• Data for review:
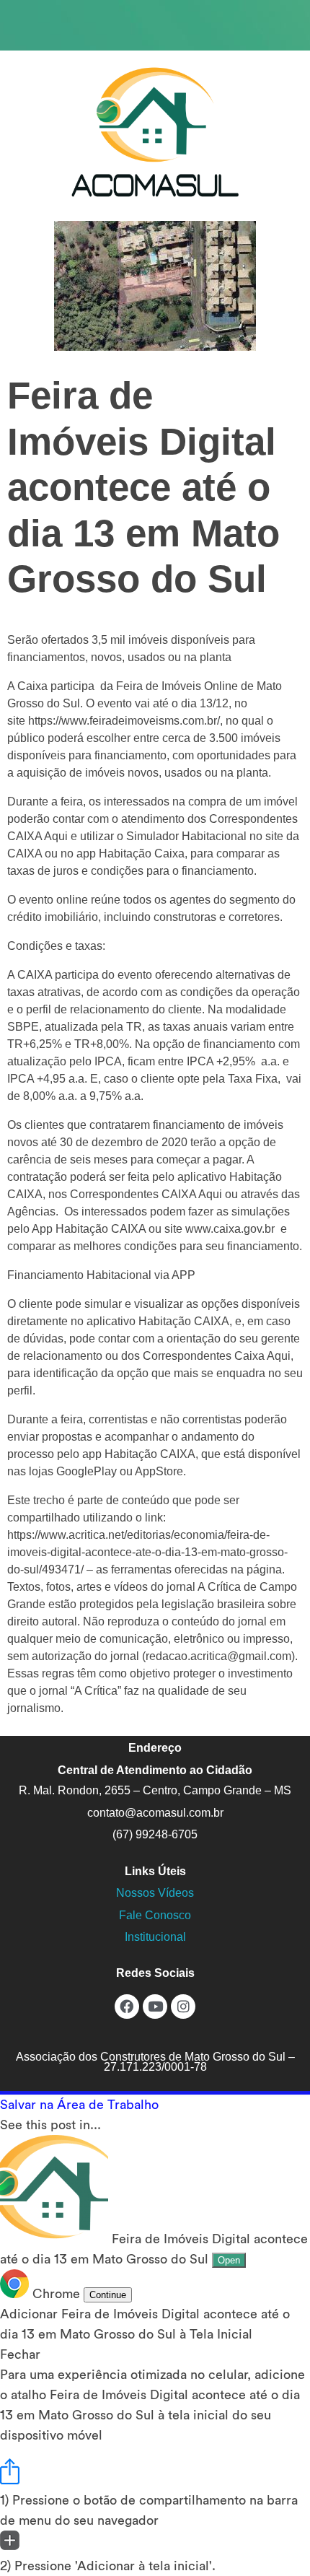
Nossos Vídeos (155, 1893)
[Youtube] (155, 2006)
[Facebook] (127, 2006)
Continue (107, 2294)
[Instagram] (183, 2006)
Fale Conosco (155, 1915)
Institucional (155, 1937)
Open (229, 2260)
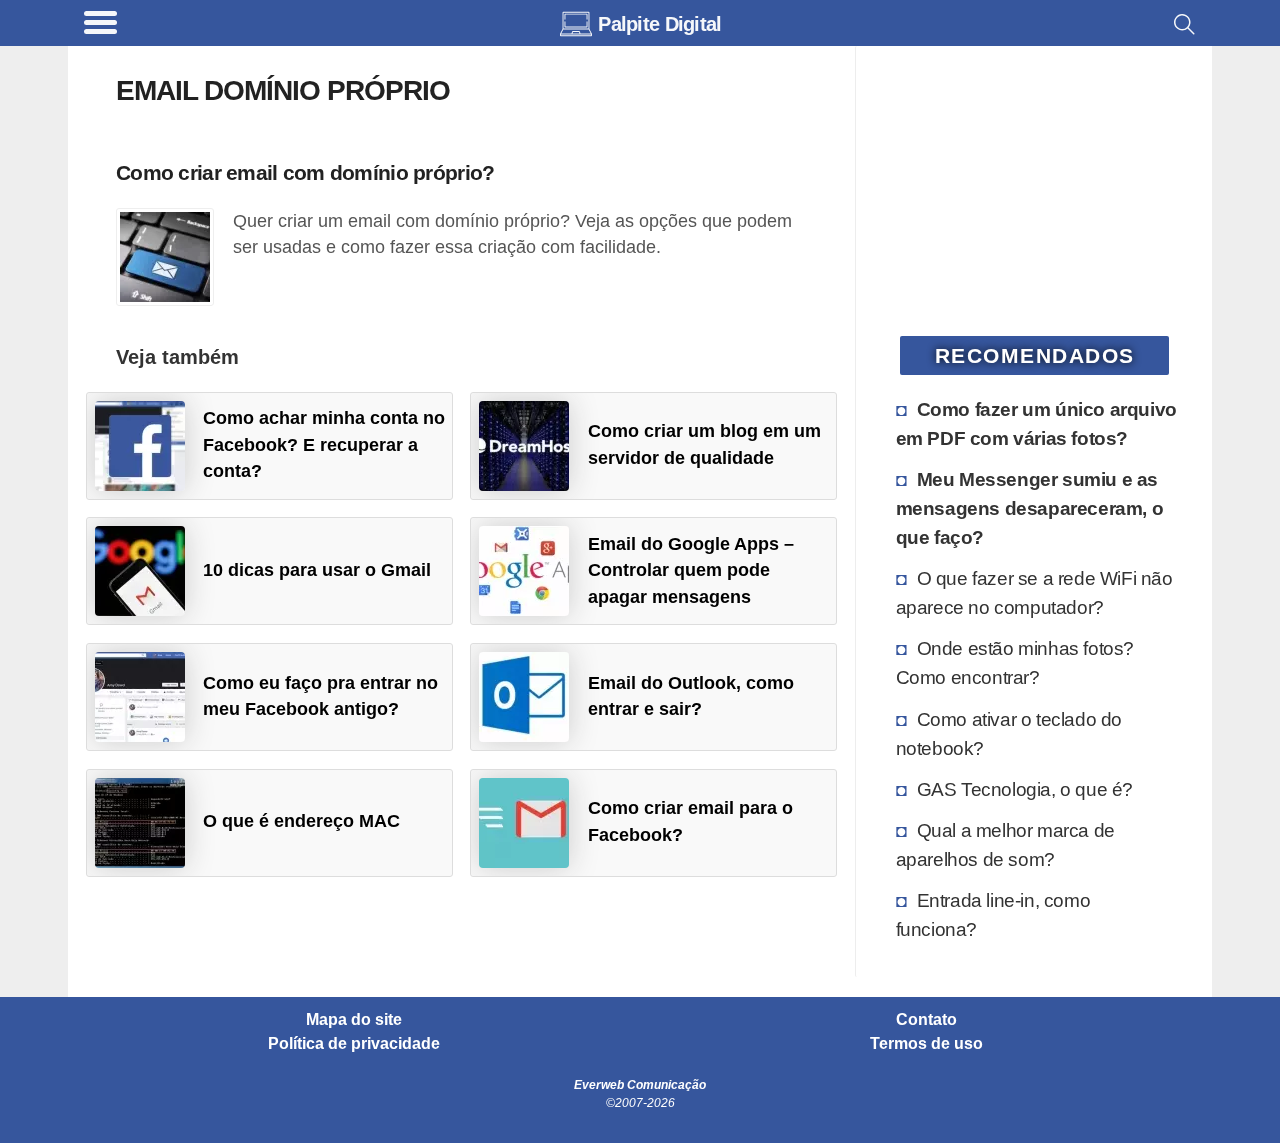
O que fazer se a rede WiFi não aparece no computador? (1034, 592)
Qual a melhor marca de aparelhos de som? (1005, 844)
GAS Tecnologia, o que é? (1025, 789)
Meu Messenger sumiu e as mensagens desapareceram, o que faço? (1030, 508)
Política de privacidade (354, 1044)
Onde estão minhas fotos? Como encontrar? (1015, 662)
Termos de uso (926, 1044)
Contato (926, 1020)
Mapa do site (354, 1020)
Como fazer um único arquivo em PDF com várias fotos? (1036, 423)
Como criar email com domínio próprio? (305, 172)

• Directions for this task: Return the material as it stands. Leave out the pictures.

• Response area:
Nossos Vídeos (155, 1893)
[Youtube] (155, 2006)
[Facebook] (127, 2006)
Continue (107, 2294)
[Instagram] (183, 2006)
Fale Conosco (155, 1915)
Institucional (155, 1937)
Open (229, 2260)
O que fazer se a rede WiFi não aparece no computador? (1034, 592)
Qual a melhor marca de aparelhos de som? (1005, 844)
GAS Tecnologia, o que é? (1025, 789)
Meu Messenger sumiu e as mensagens desapareceram, o que faço? (1030, 508)
Política de privacidade (354, 1044)
Onde estão minhas fotos? Como encontrar? (1015, 662)
Termos de uso (926, 1044)
Contato (926, 1020)
Mapa do site (354, 1020)
Como fazer um único arquivo em PDF com várias fotos? (1036, 423)
Como criar email com domínio próprio? (305, 172)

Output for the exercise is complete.